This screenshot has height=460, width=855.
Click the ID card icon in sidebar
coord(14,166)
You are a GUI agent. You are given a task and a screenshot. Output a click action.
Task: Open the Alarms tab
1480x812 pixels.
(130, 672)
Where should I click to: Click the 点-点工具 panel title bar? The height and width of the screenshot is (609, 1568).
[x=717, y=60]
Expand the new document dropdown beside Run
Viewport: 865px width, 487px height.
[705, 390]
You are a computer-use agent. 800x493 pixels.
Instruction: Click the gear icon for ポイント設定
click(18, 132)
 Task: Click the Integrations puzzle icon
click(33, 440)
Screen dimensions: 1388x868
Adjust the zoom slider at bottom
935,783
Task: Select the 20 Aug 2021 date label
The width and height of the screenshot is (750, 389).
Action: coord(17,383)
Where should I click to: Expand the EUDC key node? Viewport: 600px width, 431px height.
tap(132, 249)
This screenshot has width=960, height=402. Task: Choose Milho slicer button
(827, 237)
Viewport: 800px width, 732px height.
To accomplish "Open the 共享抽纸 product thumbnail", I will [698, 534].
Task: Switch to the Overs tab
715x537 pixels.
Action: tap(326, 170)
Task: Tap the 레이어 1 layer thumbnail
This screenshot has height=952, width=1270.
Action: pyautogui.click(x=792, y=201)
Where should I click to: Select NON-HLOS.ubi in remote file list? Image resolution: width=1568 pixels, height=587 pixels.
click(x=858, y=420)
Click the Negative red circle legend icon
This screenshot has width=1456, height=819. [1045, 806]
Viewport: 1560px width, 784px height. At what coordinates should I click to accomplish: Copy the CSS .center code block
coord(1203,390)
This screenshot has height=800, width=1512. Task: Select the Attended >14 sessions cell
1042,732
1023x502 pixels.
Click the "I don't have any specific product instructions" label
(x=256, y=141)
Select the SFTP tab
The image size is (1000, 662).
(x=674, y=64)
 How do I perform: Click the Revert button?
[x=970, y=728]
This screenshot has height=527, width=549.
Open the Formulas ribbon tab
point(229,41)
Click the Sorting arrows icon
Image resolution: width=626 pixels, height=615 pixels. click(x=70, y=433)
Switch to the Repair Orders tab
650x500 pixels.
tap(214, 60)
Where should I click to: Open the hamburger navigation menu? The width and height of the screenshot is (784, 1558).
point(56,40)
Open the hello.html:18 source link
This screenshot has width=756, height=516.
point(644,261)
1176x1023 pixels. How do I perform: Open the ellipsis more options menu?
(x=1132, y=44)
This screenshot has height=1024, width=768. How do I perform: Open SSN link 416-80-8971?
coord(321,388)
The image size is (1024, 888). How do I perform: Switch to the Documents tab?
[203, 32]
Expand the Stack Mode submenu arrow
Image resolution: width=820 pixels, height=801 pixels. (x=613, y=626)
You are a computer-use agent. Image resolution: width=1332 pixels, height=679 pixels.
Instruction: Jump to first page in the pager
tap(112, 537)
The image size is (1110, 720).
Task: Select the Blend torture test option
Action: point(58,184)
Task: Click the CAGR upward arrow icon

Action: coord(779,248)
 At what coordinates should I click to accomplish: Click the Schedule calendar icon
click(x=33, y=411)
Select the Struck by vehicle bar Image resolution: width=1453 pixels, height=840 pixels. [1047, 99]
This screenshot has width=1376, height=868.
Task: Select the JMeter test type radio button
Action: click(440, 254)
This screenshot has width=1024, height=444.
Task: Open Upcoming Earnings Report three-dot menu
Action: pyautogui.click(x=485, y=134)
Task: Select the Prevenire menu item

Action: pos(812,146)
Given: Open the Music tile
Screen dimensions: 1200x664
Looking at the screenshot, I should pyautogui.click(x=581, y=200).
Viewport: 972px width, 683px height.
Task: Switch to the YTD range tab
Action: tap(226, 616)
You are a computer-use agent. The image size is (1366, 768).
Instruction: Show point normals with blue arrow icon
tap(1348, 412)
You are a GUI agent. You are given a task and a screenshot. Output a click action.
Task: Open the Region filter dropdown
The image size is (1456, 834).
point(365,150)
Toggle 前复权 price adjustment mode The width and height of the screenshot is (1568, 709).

******************************

● STATED EXERCISE: Return every line of the listing above that contains the string "label".

● RESULT OF THE TASK:
Task: Select the 20 Aug 2021 date label
Click the "I don't have any specific product instructions" label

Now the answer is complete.